El poblado de Qana, al sur del Líbano y a pocos kilómetros de la frontera con Israel, ha sido confundido muchas veces con el sitio donde Jesús habría obrado su primer milagro. Pero sus características físicas no concuerdan con los evangelios.
El centro de Qana no es, como sucede en otras aldeas, un parque u otro sitio de intercambio social. Ese centro lo ocupa un cementerio. Es un espacio grande, donde dieciséis hileras dobles de sepulcros de cemento de cuatro metros de largo, todos iguales, recogen los restos de las 106 víctimas de la masacre que la aviación de Israel cometió en 1996, al destruir un edificio de las Naciones Unidas, donde se refugiaban las mujeres y los niños del pueblo.
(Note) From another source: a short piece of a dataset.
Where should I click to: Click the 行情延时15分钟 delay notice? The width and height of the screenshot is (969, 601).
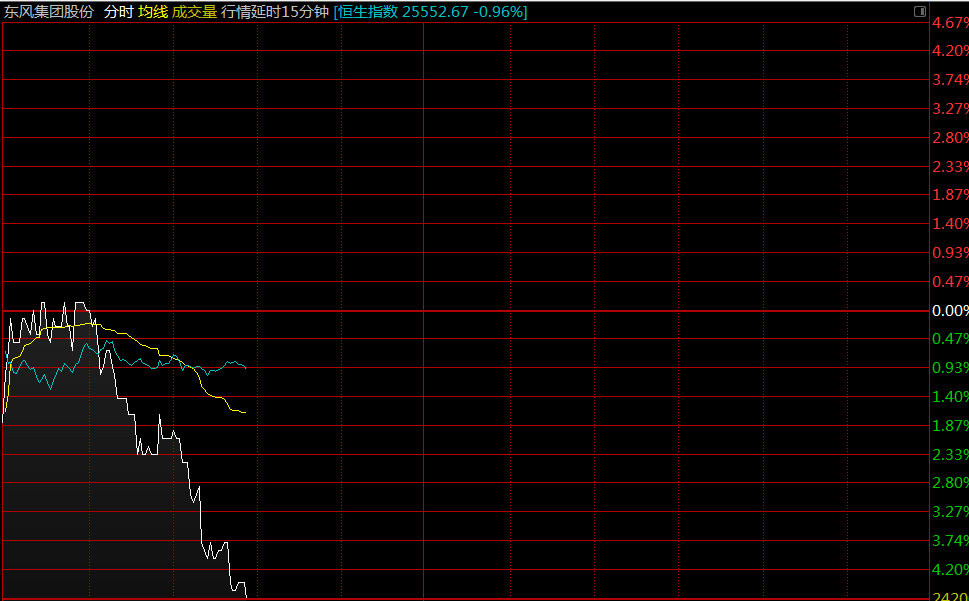pyautogui.click(x=275, y=12)
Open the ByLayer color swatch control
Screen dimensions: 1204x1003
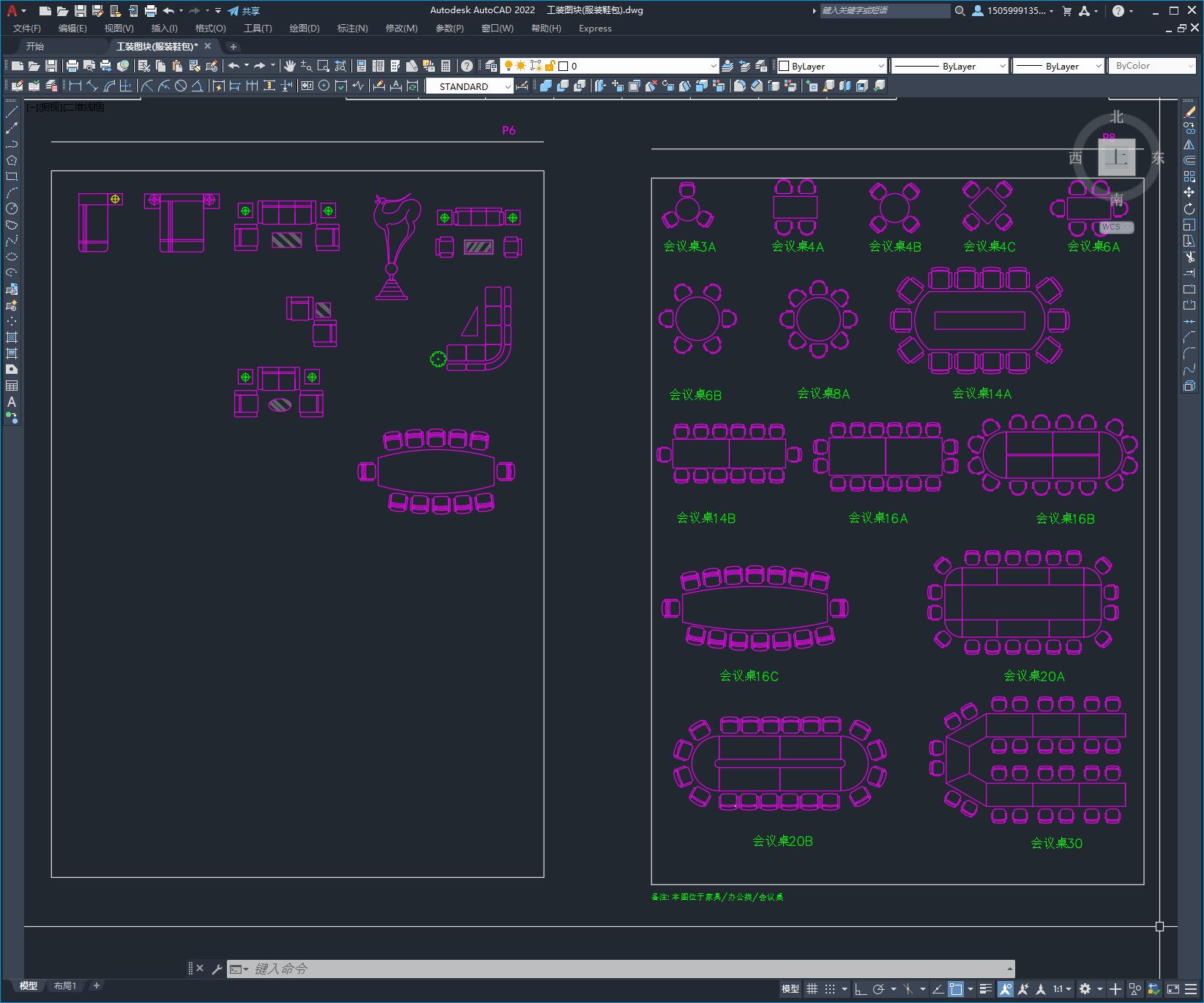point(832,66)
El edificio está en una de las esquinas contiguas al cementerio y ha sido reconstruido parcialmente. No obstante, todavía se ven en sus paredes los letreros originales, de un gran tamaño, con las siglas de las Naciones Unidas. Perfectamente visibles para quien las quiera ver desde cualquier tipo de avión a cualquier altura.
Los pobladores rodean a los visitantes y les relatan lo que ocurrió. Fui varias veces y siempre me sobrecogió encontrar al mismo loco, que daba vueltas y vueltas sin hablar en torno a los visitantes. Había perdido a su mujer y sus hijos pequeños en el bombardeo.
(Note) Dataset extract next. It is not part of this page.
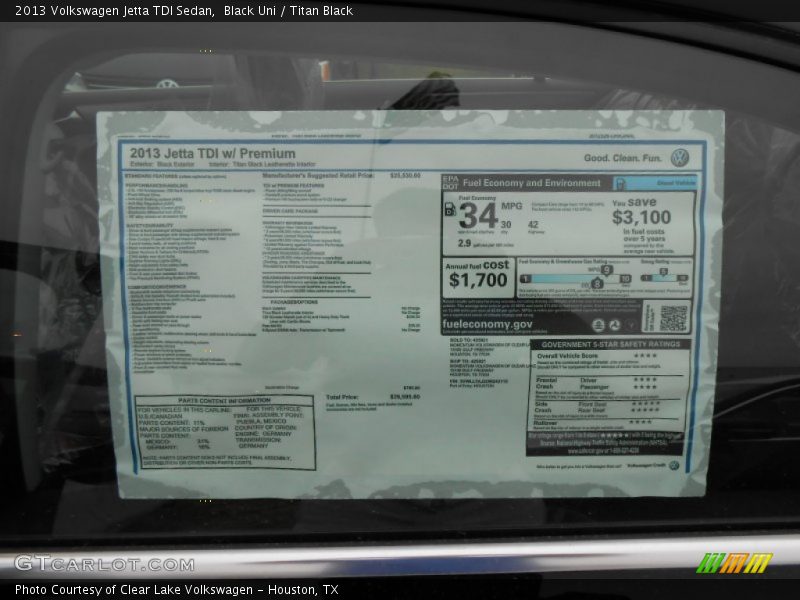Select the diesel fuel pump icon
The height and width of the screenshot is (600, 800).
click(449, 209)
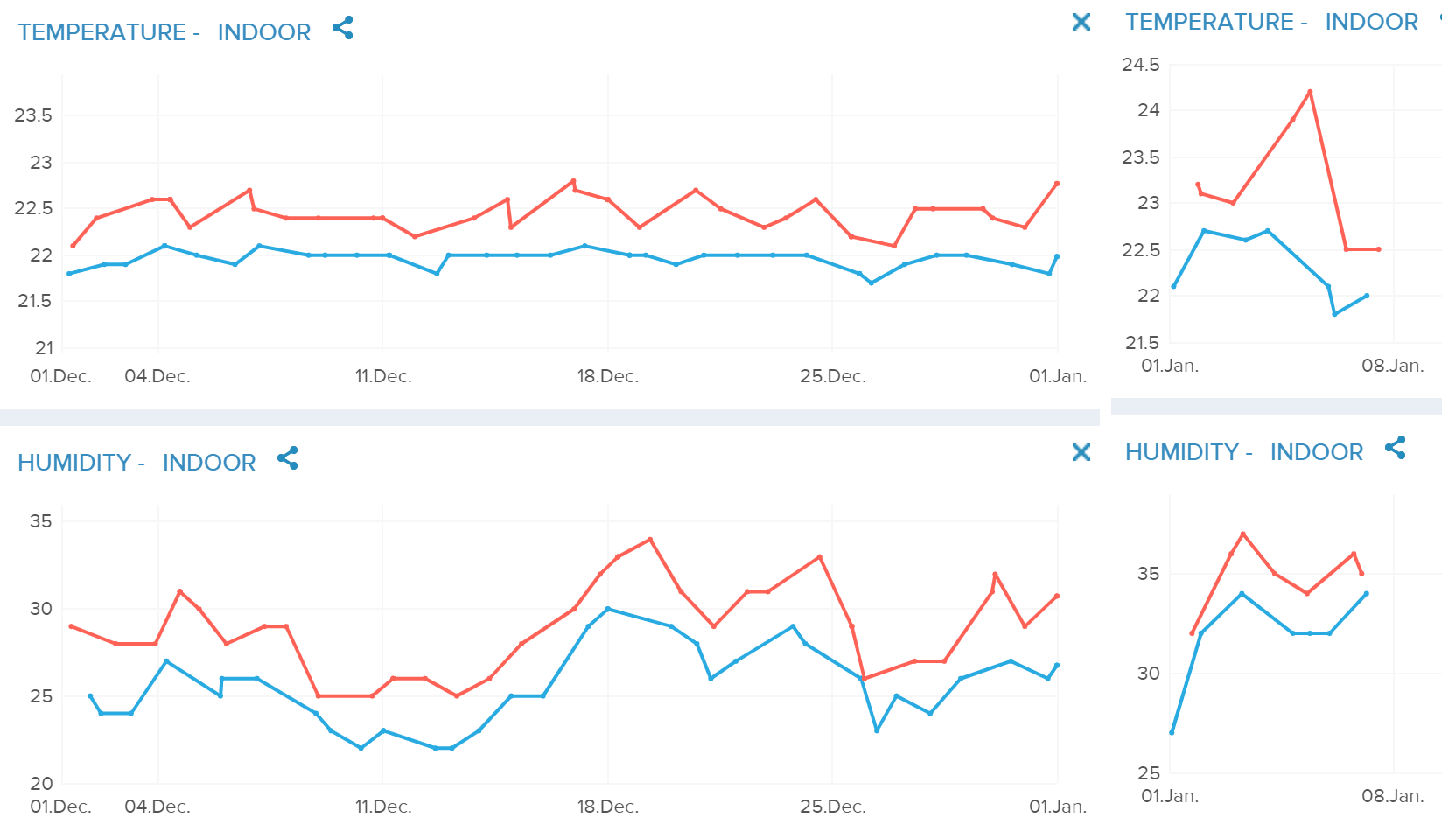
Task: Select red humidity peak of 34 after 18.Dec.
Action: pyautogui.click(x=650, y=539)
Fueron víctimas del gatillo alegre de la poderosa fuerza aérea israelí, en una operación a la que llamaron Las Viñas de la Ira, como la novela de John Steinbeck. Intentaban ripostar a las acciones de las fuerzas de Hezbollah contra el territorio libanés que ocupaba Israel desde 1978: mil kilómetros cuadrados de los diez mil que tiene este pequeño país.
Los pilotos sabían que era una población inocente. Es la doctrina Dahiya, una vieja e institucionalizada práctica israelí. Atacar a la población civil para restarle apoyo a sus verdaderos enemigos.
Así habían logrado años atrás que el rey Hussein de Jordania ejecutara una suerte de noche de los cuchillos largos, conocida como Septiembre Negro, contra el movimiento palestino que actuaba entonces desde ese país. Castigando, es decir, matando e hiriendo a civiles inocentes, jordanos y palestinos, hicieron que Hussein expulsara a la OLP de su pequeño reino.
Visité Qana por última vez en 2003. En 2006 volvió a ser bombardeada sin razón militar alguna durante la guerra entre Israel y Hezbollah.
Es la misma receta que están aplicando hoy.
Un país insólito
Beirut es una ciudad tan hermosa como caótica. Construida en la costa y con poco espacio hacia la cordillera montañosa que la rodea, la ciudad debe resolver urbanísticamente la complejidad confesional del país. Es decir, delimitar con cierto rigor las áreas ocupadas por las principales variantes religiosas que otorgan una peculiaridad insólita al país.
En el Líbano se reconocen dieciocho confesiones religiosas, doce de ellas cristianas, casi siempre del cristianismo oriental y poco conocidas en occidente; cuatro musulmanas, es decir, la sunita, la chiíta, los drusos y los alauitas y, aunque con representación muy pequeña, la judía y la iglesia copta ortodoxa.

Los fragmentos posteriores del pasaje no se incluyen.